Issues of affordability for such antibody-based treatments are central to the challenge, Chen stresses, with the costs for development of a traditional pharmaceutical mammalian cell line production facility often running into the tens of millions of dollars. Besides being inexpensive, plants offer other advantages. Mammalian cell lines may run the risk of harboring animal pathogens such as viruses or infectious protein agents known as prions, not found in plants. Plants also allow production of pharmaceutical products to be easily scaled up to whatever quantities are required. "With mammalian cells systems, the physical size of the bioreactor is limiting," said Chen, "whereas with plants, we can just plant another acre."
The study examined antibodies against West Nile virus derived from mammalian cell lines and compared their effectiveness with those extracted from plants. The plants used to produce the antibodies are a relative of common tobacco, a member of the Solanceae family of plants, which produce abundant leaves for harvesting material and are also prolific seed producers.

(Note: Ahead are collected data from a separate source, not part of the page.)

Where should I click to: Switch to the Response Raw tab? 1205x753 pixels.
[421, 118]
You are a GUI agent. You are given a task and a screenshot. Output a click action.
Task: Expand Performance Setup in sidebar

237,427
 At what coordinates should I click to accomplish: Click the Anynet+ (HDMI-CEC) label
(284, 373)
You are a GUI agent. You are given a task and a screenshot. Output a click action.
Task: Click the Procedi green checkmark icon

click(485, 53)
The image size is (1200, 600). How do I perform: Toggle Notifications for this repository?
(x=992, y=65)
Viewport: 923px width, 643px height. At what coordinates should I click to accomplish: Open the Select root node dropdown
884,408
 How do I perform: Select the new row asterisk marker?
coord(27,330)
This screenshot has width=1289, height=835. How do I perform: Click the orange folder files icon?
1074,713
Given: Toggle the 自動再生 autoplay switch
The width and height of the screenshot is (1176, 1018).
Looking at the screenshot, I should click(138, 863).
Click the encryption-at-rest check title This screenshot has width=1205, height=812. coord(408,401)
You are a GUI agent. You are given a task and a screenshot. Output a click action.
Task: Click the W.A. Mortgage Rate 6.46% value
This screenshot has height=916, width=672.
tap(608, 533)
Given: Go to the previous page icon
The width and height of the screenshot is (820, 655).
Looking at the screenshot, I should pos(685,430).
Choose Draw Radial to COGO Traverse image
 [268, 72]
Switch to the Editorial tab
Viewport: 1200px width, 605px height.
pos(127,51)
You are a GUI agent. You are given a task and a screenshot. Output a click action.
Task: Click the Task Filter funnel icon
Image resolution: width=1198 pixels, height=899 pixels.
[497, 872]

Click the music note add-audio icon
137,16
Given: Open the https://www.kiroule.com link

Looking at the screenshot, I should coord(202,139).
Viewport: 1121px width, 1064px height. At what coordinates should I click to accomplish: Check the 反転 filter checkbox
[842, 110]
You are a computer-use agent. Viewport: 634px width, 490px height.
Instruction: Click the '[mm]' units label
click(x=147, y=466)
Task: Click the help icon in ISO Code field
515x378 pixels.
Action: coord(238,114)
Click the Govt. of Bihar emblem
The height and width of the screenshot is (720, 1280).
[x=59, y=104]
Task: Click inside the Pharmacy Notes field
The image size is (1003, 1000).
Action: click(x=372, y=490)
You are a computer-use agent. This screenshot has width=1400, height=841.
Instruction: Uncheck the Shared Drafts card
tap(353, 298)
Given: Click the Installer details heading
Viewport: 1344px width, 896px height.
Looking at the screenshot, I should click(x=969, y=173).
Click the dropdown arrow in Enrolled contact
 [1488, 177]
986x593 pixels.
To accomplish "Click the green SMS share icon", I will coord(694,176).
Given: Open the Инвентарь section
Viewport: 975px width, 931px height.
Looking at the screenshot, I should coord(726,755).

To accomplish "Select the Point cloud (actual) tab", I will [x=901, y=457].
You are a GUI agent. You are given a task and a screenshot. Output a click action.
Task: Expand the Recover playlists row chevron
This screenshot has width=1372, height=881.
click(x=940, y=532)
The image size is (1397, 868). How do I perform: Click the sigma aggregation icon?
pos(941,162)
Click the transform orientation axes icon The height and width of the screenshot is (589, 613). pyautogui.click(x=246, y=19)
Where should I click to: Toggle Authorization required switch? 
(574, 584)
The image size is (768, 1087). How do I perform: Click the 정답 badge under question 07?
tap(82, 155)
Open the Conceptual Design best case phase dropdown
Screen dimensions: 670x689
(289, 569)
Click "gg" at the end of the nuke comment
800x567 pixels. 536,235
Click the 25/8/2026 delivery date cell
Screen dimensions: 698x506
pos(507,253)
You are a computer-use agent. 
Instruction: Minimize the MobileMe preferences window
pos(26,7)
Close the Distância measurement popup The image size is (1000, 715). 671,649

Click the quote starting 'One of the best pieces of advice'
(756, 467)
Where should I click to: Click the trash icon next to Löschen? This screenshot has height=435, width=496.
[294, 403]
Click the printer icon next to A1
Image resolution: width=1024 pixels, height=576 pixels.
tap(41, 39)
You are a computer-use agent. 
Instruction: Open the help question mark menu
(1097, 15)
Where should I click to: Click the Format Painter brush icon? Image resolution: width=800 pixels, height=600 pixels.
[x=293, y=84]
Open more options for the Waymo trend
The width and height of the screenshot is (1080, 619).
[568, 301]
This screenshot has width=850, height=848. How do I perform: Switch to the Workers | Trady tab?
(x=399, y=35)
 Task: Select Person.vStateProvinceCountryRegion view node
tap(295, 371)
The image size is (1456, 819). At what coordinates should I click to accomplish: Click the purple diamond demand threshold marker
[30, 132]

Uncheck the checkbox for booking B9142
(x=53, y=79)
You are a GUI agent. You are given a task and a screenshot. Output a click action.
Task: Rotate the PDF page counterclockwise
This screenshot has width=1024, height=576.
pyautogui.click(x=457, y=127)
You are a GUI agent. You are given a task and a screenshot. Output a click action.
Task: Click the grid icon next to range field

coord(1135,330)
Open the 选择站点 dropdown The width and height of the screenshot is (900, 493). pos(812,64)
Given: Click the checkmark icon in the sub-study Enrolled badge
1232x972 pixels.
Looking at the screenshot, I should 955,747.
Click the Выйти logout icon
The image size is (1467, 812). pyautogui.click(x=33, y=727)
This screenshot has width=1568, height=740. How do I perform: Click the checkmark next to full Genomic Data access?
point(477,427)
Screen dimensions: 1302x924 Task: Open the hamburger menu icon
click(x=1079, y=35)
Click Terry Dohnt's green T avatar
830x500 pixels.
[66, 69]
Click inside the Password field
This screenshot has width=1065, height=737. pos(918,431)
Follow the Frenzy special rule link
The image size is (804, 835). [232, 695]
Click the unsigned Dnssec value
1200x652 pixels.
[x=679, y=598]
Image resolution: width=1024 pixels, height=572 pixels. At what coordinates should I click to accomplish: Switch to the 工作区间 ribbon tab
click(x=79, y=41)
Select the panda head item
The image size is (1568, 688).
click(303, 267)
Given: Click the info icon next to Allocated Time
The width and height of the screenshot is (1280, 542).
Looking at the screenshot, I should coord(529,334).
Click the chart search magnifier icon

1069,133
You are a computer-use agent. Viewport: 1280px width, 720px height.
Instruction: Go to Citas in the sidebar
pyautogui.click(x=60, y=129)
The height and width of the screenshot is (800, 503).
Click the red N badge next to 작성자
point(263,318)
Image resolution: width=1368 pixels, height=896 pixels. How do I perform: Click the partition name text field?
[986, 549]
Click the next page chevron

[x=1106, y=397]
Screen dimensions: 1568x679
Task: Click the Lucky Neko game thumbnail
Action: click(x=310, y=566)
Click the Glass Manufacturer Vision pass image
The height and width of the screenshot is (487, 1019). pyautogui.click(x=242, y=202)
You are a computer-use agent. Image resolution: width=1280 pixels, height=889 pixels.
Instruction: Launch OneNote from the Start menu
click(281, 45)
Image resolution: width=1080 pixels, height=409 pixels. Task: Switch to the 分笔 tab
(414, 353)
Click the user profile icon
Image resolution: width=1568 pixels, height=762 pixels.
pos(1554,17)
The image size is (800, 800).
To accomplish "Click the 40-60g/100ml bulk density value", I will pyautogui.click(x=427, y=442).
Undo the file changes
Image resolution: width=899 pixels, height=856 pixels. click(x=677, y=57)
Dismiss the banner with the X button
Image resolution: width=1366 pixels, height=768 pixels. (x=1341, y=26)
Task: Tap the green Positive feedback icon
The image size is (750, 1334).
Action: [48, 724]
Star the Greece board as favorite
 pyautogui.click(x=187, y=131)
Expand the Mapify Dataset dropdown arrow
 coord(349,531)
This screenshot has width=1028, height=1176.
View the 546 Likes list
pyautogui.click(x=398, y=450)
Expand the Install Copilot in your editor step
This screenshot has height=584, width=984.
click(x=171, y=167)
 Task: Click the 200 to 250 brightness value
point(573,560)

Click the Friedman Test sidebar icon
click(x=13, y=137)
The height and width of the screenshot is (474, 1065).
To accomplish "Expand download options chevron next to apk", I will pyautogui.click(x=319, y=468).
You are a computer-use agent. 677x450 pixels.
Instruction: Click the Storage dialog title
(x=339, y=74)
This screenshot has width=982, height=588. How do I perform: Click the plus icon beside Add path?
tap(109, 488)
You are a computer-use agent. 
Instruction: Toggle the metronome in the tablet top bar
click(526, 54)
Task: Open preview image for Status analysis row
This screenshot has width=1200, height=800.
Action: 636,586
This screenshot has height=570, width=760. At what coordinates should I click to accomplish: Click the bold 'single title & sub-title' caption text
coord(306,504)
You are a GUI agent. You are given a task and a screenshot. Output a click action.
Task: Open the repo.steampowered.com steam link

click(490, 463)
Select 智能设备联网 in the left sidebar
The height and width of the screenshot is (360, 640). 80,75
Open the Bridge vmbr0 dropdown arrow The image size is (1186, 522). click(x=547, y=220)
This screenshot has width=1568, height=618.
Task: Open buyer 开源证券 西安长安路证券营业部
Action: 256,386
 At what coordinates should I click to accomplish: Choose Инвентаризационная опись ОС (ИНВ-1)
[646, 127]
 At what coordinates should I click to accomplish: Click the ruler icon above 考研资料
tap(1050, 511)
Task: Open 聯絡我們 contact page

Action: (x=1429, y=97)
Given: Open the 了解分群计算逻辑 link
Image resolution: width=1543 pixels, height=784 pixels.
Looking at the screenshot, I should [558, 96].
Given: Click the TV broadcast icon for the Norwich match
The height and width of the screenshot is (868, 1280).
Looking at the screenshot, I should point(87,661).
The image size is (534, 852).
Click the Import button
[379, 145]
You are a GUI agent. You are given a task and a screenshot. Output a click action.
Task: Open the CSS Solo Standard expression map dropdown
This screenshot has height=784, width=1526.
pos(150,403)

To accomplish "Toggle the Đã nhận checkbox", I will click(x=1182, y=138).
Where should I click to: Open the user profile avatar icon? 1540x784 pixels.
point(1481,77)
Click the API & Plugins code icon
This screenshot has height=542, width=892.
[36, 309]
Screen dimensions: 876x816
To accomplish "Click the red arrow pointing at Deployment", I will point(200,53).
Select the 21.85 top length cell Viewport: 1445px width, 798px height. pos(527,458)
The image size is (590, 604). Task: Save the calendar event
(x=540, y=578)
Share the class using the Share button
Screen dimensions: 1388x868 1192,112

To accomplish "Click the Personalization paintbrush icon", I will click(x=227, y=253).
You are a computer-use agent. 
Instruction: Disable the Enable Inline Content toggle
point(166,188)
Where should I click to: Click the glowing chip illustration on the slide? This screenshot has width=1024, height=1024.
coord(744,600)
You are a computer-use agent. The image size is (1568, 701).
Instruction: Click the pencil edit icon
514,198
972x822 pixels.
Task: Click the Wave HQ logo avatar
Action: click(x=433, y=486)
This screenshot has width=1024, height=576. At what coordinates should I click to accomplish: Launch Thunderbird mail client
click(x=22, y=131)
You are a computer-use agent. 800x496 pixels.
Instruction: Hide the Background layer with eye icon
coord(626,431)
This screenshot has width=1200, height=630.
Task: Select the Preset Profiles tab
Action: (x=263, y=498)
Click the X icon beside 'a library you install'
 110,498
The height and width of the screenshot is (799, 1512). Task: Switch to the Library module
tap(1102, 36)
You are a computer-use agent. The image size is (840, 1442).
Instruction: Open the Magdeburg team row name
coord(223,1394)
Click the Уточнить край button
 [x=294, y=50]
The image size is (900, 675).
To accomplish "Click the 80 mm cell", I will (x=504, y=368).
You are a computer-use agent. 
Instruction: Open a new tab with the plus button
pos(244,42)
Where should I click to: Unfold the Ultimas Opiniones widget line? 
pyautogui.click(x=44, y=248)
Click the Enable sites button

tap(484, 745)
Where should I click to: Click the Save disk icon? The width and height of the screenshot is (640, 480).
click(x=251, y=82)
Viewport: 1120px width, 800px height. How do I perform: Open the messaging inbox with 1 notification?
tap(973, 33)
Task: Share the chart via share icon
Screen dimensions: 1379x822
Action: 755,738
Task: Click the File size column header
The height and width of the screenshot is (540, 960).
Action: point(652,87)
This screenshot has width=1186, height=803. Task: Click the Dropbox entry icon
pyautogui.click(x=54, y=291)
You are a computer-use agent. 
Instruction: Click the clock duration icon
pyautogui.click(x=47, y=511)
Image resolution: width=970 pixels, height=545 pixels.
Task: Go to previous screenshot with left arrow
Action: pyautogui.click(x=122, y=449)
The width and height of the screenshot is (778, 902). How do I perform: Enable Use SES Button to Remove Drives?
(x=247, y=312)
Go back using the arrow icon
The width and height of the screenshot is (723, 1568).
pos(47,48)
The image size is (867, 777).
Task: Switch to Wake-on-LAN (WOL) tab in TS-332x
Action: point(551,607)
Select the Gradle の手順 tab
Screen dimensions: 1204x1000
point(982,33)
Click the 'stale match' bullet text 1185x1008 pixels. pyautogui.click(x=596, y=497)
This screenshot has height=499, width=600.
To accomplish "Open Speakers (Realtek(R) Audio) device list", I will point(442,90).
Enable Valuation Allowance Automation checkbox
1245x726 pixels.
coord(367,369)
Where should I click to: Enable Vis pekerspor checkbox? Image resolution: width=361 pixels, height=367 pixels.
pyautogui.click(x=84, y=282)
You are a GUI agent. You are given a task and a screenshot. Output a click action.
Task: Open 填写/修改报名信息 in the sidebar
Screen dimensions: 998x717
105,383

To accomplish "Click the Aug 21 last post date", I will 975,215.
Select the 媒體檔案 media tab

Seven days after the introduction of antibody genes into plants, the leaves are harvested, homogenized and purified to remove extraneous material.
The strategy for gene insertion is to use the specific machinery of the tobacco mosaic virus and potato virus X (PVX) to carry the genes of interest into the plants, where they can be expressed, yielding a human monoclonal antibody known as hu-E16. The gene expression occurs in just a week's time, making the production process highly efficient.
The monoclonal antibody, once injected into the recipient, binds to a particular surface protein of the virus. That binding site is also the one used by the virus to attach itself to mammalian host cells, and once it is occupied, the virus' cell-binding (and infectious) capacity is neutralized.
Cell-derived versions of this antibody have already demonstrated impressive effectiveness, protecting mice from WNV-induced mortality even several days after infection. Chen's research shows comparable effectiveness using tobacco-plant derived monoclonal antibodies. Indeed, the results in the groups of mice tested, were essentially indistinguishable. The therapeutic, Chen emphasizes, is effective in very small dosages, (50-200 micrograms), and only one dose is required to clear the virus from an infected individual's system.
The effectiveness of the plant expression system is dependent in part on the optimization of the antibody DNA sequence, which helps to ensure a high level of expression in the plants. "The goal is to make more of the protein and for it to persist longer before it is degraded, " said Chen. "Optimization helps." The strategy permitted the group to set a record for the antibody yield produced by the transgenic tobacco plants-an increase from 500 micrograms of antibody per gram of leaf tissue to 800 micrograms per leaf.